Start Passage provided

During the classroom meetings that followed “Pond Day”, teams assembled, debriefed, compared, analyzed and shared data, and discussed the meaning of their findings.  Teams also had the opportunity to reflect and journal about their work using a variety of media outlets.

What teaching methods do you use to engage students in Great Lakes activities?

I try to keep myself as up to date on Great Lakes issues as possible.  I have taken many classes at Ohio State/ Ohio Sea Grant’s Stone Laboratory.  I read Sea Grant publications as well as a publication out of Bowling Green State University called Blue Water Satellite.  I host “Climate Change” luncheons for my students where we watch, listen and participate in a monthly webinar produced by the Climate Outreach team from Ohio Sea Grant.  These webinars most always focus on the effects global climate change has on the Great Lakes region.  Keeping myself up to date on the issues that affect the Great Lakes allows me to “incorporate on the fly.”  I also use multiple lessons from published curriculum from a few of the Sea Grant offices.  This year, my students are registered for the Ocean 180 video-judging contest out of COSEE Florida.  Middle school students from around the world will be voting on the best video submitted by a scientist doing current ocean research.  I am hopeful that a contest just like this will soon come out of the Great Lakes.

End Passage provided

Instruction 1: In the records, edit the lines from the start through the line containing "coord(870,510)". Replace "screenshot" with "screen capture", change nothing else, and give back only those lines.

Start Given information

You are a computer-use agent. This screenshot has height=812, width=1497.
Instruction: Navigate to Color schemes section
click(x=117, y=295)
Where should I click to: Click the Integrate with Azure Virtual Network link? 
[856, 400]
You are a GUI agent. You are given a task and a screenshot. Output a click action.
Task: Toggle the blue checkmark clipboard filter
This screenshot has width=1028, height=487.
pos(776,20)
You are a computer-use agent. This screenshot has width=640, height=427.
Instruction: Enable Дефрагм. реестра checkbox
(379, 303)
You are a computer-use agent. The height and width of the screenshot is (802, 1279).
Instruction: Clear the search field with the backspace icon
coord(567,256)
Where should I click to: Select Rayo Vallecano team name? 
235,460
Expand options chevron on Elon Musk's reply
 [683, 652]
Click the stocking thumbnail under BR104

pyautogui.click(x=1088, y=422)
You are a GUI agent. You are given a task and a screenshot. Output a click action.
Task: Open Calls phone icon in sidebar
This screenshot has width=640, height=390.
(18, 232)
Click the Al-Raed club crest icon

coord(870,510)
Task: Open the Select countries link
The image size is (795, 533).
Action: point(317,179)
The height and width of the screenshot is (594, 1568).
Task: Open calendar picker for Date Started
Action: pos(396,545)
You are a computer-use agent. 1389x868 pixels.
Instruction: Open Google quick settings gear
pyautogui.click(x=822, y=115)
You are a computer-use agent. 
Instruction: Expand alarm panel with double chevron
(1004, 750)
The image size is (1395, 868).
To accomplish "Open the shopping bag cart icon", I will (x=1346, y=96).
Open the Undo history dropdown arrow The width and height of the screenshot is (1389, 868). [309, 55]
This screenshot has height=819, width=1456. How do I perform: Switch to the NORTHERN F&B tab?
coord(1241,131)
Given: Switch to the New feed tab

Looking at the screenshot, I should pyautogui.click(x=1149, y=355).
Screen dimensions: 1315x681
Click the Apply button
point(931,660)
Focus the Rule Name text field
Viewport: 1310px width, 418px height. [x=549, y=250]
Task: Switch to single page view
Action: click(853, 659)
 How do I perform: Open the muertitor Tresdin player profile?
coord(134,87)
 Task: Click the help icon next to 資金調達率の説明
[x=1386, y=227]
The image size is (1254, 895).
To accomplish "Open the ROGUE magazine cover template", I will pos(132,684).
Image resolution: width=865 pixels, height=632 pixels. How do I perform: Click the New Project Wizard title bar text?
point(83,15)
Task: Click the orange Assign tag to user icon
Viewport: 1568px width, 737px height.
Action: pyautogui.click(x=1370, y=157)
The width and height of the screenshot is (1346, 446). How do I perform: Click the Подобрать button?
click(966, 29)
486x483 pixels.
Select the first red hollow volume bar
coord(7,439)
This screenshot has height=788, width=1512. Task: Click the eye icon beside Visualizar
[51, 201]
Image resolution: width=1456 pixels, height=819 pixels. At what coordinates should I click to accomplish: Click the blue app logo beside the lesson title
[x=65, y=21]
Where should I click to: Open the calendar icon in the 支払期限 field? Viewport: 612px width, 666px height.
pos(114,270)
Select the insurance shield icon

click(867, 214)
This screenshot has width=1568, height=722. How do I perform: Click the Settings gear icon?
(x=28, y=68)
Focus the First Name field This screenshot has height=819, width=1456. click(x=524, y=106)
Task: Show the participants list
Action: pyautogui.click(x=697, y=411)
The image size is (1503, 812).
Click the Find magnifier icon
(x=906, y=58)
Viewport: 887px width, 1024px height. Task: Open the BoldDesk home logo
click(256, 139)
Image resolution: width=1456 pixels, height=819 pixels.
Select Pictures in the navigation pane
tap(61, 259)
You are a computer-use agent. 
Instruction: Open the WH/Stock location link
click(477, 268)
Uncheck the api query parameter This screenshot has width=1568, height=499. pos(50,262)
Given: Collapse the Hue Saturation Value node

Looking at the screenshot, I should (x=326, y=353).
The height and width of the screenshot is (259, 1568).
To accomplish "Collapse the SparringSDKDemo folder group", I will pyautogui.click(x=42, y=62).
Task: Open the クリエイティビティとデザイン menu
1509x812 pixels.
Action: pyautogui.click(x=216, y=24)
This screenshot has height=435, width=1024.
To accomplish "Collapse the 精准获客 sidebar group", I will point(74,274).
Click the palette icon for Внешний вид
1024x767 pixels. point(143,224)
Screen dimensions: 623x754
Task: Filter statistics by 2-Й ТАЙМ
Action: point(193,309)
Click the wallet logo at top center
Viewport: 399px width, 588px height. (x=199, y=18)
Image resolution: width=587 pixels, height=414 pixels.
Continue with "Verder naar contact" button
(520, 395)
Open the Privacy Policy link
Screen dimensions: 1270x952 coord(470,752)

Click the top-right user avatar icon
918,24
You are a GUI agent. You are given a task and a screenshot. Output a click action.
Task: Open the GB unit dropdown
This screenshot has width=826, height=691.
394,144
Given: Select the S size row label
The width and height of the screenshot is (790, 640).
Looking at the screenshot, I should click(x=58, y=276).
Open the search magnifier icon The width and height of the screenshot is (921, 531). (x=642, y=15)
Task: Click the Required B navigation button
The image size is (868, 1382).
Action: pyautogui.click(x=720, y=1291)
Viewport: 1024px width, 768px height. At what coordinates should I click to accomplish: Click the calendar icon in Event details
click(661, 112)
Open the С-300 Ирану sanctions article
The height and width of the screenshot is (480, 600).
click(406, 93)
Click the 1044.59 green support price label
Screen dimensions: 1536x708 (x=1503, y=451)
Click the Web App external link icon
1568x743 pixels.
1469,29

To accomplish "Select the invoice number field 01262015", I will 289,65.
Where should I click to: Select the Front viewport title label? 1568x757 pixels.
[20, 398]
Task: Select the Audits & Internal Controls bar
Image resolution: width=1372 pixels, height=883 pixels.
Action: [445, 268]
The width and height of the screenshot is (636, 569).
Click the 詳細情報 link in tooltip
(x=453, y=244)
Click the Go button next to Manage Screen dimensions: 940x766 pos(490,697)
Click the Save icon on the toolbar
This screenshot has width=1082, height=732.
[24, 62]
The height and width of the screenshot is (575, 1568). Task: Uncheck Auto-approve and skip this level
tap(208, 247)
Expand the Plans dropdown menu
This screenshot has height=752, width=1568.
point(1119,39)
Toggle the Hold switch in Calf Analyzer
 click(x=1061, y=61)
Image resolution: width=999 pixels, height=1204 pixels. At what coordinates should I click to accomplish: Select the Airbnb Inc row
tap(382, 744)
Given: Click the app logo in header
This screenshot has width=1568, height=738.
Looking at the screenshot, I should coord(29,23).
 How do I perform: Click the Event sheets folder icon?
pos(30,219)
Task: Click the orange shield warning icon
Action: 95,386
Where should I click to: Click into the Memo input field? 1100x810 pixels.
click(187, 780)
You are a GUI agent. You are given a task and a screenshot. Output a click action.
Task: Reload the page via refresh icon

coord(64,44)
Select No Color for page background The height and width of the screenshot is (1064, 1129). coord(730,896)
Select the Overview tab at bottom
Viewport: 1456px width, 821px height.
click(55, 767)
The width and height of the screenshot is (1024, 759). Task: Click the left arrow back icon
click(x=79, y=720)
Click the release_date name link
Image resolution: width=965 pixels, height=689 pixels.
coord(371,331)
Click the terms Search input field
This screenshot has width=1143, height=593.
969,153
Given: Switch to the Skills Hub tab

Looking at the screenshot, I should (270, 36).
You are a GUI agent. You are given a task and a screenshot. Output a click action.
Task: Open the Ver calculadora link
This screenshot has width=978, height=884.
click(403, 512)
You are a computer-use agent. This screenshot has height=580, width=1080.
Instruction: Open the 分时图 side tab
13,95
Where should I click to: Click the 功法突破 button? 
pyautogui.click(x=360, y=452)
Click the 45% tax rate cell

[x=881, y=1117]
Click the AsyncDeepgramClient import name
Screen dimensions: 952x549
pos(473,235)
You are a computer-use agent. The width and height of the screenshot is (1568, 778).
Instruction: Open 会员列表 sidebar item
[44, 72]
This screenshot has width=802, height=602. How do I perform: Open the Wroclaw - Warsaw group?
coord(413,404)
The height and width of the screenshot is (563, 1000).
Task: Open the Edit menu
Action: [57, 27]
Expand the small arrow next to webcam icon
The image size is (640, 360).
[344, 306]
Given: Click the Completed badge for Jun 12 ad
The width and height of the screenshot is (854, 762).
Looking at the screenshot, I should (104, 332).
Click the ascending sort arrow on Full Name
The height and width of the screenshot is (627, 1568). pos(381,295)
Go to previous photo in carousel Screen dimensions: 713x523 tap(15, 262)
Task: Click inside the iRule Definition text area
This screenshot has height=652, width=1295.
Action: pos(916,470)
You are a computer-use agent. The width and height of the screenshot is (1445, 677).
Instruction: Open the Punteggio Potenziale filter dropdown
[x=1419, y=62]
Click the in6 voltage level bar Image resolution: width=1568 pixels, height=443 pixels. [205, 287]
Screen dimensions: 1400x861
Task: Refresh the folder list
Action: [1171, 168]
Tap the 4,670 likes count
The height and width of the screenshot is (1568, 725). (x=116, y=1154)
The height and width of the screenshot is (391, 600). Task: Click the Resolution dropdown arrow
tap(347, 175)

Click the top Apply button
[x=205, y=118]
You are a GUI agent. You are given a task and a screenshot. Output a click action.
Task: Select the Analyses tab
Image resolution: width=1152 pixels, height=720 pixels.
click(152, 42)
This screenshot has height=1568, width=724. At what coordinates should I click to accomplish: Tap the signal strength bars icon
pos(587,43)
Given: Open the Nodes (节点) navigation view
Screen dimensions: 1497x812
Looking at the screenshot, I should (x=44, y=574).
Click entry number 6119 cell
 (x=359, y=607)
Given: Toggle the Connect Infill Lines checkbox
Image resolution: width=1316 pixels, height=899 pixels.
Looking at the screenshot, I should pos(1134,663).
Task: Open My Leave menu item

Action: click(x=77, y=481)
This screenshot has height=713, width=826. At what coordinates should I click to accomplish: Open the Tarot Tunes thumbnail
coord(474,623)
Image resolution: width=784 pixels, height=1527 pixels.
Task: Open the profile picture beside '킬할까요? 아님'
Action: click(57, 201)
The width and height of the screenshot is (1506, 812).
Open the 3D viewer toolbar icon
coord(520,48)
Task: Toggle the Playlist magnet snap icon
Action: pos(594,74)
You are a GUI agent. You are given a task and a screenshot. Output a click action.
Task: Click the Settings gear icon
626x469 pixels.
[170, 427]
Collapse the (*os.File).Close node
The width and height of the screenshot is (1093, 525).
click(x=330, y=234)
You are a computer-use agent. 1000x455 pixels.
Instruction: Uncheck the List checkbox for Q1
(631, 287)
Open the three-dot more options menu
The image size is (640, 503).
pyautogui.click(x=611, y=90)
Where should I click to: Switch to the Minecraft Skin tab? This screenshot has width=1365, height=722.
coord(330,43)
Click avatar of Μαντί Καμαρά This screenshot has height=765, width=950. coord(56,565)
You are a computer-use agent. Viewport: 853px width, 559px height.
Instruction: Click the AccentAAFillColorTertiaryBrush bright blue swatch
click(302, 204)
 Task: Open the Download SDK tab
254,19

End Given information

Instruction 2: Print the part of the passage on Great Lakes teaching from "During the classroom" to "of media outlets.", word for word.

Full output 1:
You are a computer-use agent. This screen capture has height=812, width=1497.
Instruction: Navigate to Color schemes section
click(x=117, y=295)
Where should I click to: Click the Integrate with Azure Virtual Network link? 
[856, 400]
You are a GUI agent. You are given a task and a screen capture. Output a click action.
Task: Toggle the blue checkmark clipboard filter
This screen capture has width=1028, height=487.
pos(776,20)
You are a computer-use agent. This screen capture has width=640, height=427.
Instruction: Enable Дефрагм. реестра checkbox
(379, 303)
You are a computer-use agent. The height and width of the screen capture is (802, 1279).
Instruction: Clear the search field with the backspace icon
coord(567,256)
Where should I click to: Select Rayo Vallecano team name? 
235,460
Expand options chevron on Elon Musk's reply
 [683, 652]
Click the stocking thumbnail under BR104

pyautogui.click(x=1088, y=422)
You are a GUI agent. You are given a task and a screen capture. Output a click action.
Task: Open Calls phone icon in sidebar
This screen capture has width=640, height=390.
(18, 232)
Click the Al-Raed club crest icon

coord(870,510)

Full output 2:
During the classroom meetings that followed “Pond Day”, teams assembled, debriefed, compared, analyzed and shared data, and discussed the meaning of their findings.  Teams also had the opportunity to reflect and journal about their work using a variety of media outlets.